Acknowledgments and Appreciation

First, I respectfully acknowledge the family of business-owning families worldwide who have taught and inspired me, and countless contemporaries, through their commitment to establishing models that ensure future generations continue to make significant social and economic impacts. Thanks for allowing me to stalk you!

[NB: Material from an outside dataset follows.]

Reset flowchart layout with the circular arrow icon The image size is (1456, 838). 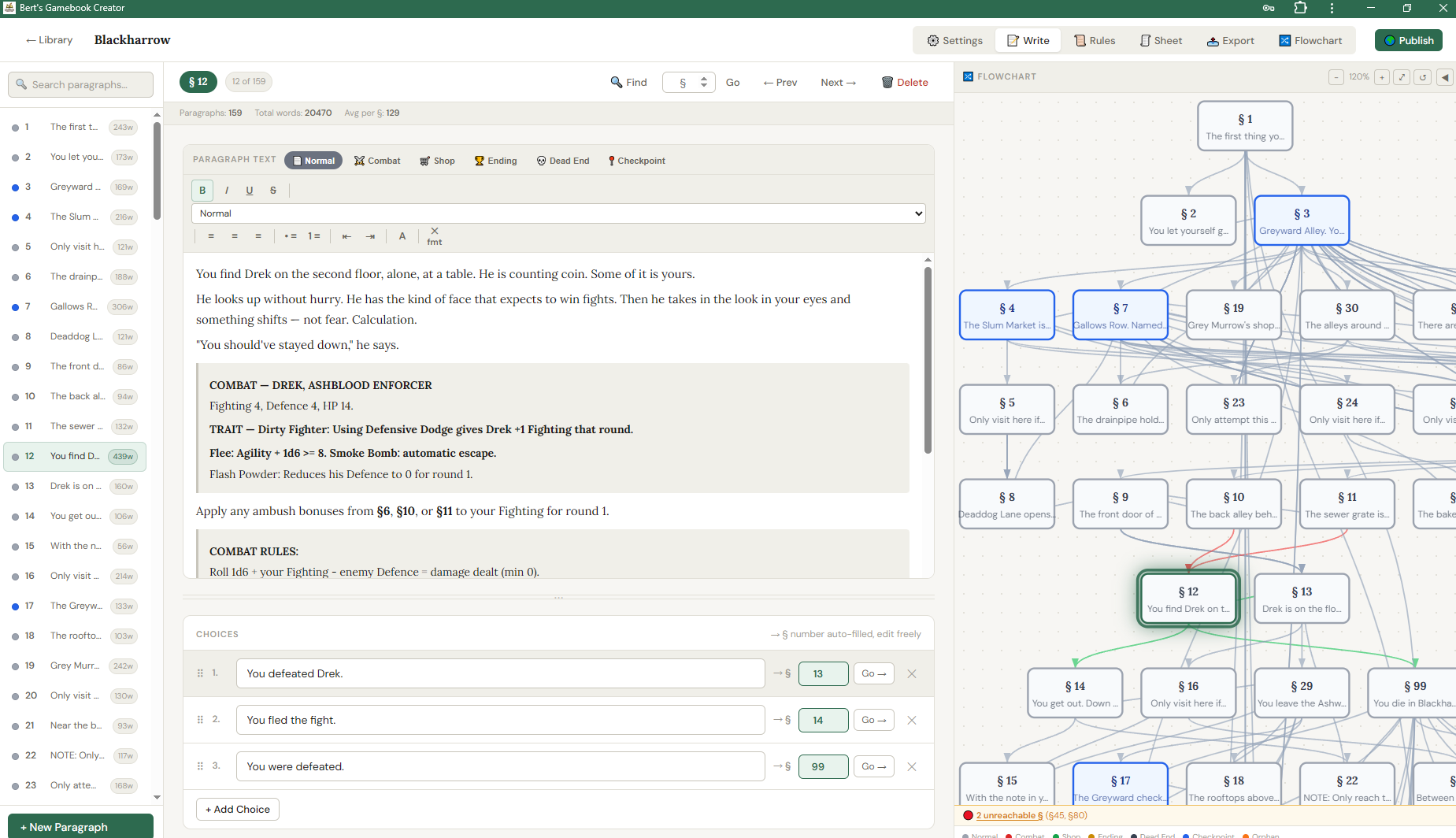pos(1423,77)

Second, to those whose thinking, testing, pivoting, and retesting have contributed to my ability to interpret and share the 21 frameworks and bring them together as the Continuity Canvas. I am fortunate to have worked closely with several of the family enterprise field's pioneers over the past two decades. Notable amongst these are my two main mentors (and mates), Professors Emeriti Ken Moores and John Ward. These two gentle men have more in common than they know…And I know that because I have been fortunate enough to spend countless hours learning at their feet. Ken and John, I hope this book brings your thinking to a new generation of family enterprise zealots, and I'll do my best to ensure it does. Your fingerprints are all over these pages.

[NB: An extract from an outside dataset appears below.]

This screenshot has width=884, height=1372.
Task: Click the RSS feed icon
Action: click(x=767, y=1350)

I also need to tip my hat, in no particular order, to the colleagues and practitioners who have helped craft my thinking and enflame my passion for family enterprise. To the Dennis family for sharing your journey with me for the past two decades; thank you for the Four Rs as well as the Church and State framework. To the Urrea family, who have recently brought additional texture and sophistication to the Church and State approach to governance. To the Millers for their amazing work with the Four Cs framework… truly groundbreaking. To Professor Ivan Lansberg, whose eloquent portrayal of the Four Tests is timeless. To the pioneering Professor John Davis and late Renato Taiguiri, who gifted us such a sound foundation through the Three Circles paradigmatic framework. To my friend Professor Jose Liberti, who enlightened me on the four ways to capture value. To Jim Davis and his colleagues for introducing me and others to stewardship as a theory. To Jim Ethier for helping me understand what Governance Planning really means. And to Drew Everett, who helped me appreciate the meaning of Successors' Talent development. To the Lee family, for allowing me to understand the true meaning of sibling partnership. And to the many families who helped me understand the true meaning of long-term orientation and stewardship.

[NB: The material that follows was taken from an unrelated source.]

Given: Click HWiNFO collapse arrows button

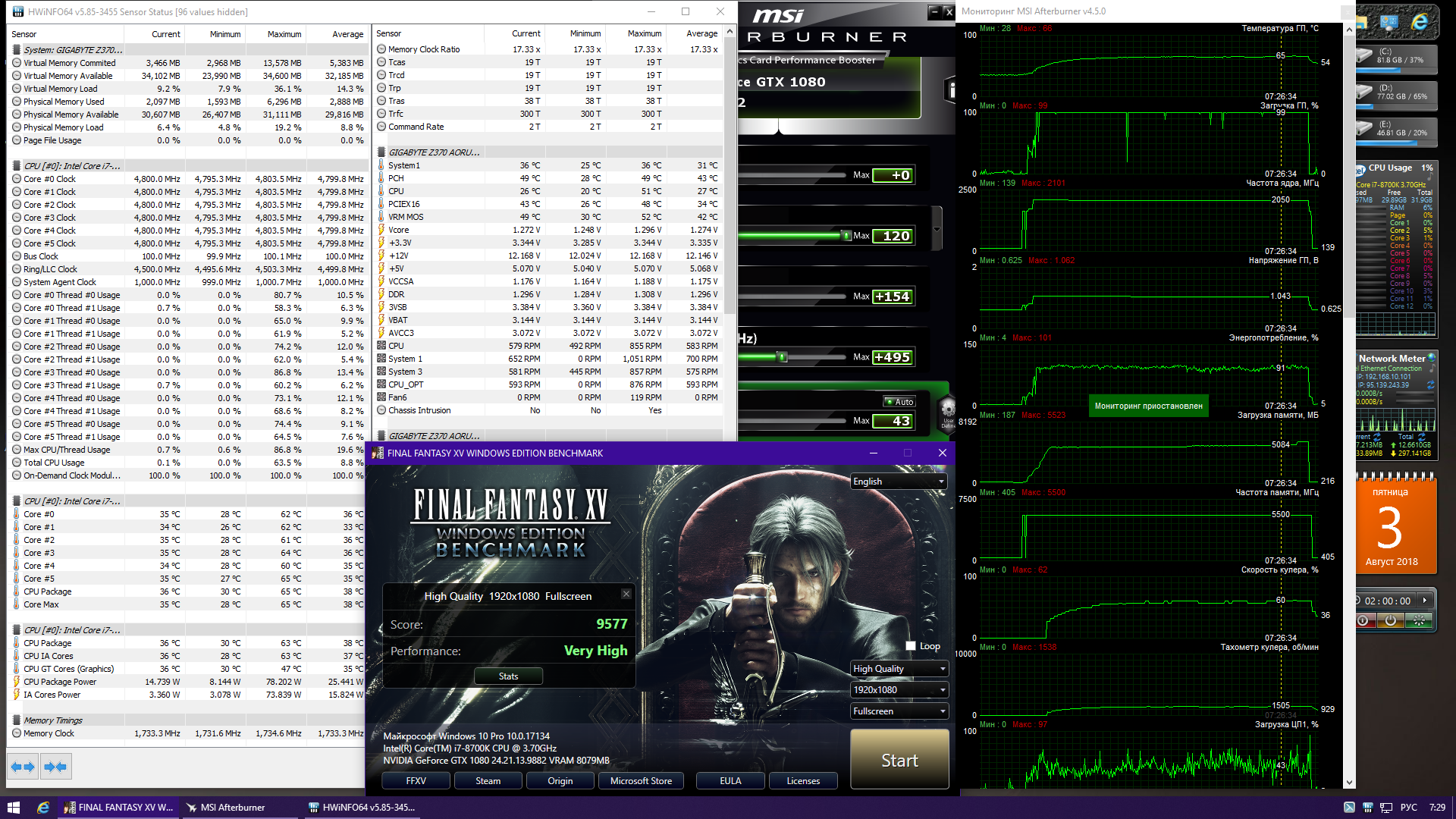Looking at the screenshot, I should (55, 767).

A separate acknowledgement to friends who have helped me more than they know. To Dr. Dennis Jaffe for his guidance along my trip to now. Dennis was instrumental in getting me started and keeping me going. It was he who provided the final push and the invaluable recommendation to Wiley. And to Caroline Coleman Bailey and her network at the innovative Premier Growth organization. And last but far from least, to Professors Eric Clinton and Catherine Faherty as well as their Irish family business community at Dublin City University. Much of what you will read in the pages that follow was tested for its final ‘proof of concept' with Eric's, Catherine's, and Caroline's learning communities.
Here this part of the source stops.